* [ACTION ITEM] Please set down, exactly, the line with "Jasakom (42, 1524)" and all lines that follow it through the end of the records below.

* [DATA SHOWN]
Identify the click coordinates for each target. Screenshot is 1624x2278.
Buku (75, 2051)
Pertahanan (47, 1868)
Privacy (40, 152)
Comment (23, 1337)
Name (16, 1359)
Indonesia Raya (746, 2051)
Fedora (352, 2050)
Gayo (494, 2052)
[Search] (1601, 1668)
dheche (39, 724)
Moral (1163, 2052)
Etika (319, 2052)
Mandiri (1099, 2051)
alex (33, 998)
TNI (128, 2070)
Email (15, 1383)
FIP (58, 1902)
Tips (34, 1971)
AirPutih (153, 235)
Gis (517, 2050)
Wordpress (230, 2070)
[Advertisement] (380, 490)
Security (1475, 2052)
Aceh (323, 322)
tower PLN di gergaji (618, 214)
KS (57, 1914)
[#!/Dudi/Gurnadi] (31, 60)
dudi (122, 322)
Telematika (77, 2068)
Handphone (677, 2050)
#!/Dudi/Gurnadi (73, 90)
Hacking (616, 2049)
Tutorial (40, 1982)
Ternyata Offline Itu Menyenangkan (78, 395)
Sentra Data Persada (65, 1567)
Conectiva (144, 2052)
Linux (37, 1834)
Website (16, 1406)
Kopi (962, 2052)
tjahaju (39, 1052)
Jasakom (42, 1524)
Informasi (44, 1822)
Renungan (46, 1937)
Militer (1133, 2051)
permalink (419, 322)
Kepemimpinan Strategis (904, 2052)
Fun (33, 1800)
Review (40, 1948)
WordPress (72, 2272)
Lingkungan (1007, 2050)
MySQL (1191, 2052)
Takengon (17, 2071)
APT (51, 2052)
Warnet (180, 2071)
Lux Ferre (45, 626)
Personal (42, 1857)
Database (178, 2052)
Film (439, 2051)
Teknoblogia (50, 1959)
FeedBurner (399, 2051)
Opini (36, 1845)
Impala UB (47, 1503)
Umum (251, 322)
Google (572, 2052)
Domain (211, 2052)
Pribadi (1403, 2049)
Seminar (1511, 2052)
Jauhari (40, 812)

* [ANSWER SECTION]
Jasakom (42, 1524)
Informasi (44, 1822)
Renungan (46, 1937)
Militer (1133, 2051)
permalink (419, 322)
Kepemimpinan Strategis (904, 2052)
Fun (33, 1800)
Review (40, 1948)
WordPress (72, 2272)
Lingkungan (1007, 2050)
MySQL (1191, 2052)
Takengon (17, 2071)
APT (51, 2052)
Warnet (180, 2071)
Lux Ferre (45, 626)
Personal (42, 1857)
Database (178, 2052)
Film (439, 2051)
Teknoblogia (50, 1959)
FeedBurner (399, 2051)
Opini (36, 1845)
Impala UB (47, 1503)
Umum (251, 322)
Google (572, 2052)
Domain (211, 2052)
Pribadi (1403, 2049)
Seminar (1511, 2052)
Jauhari (40, 812)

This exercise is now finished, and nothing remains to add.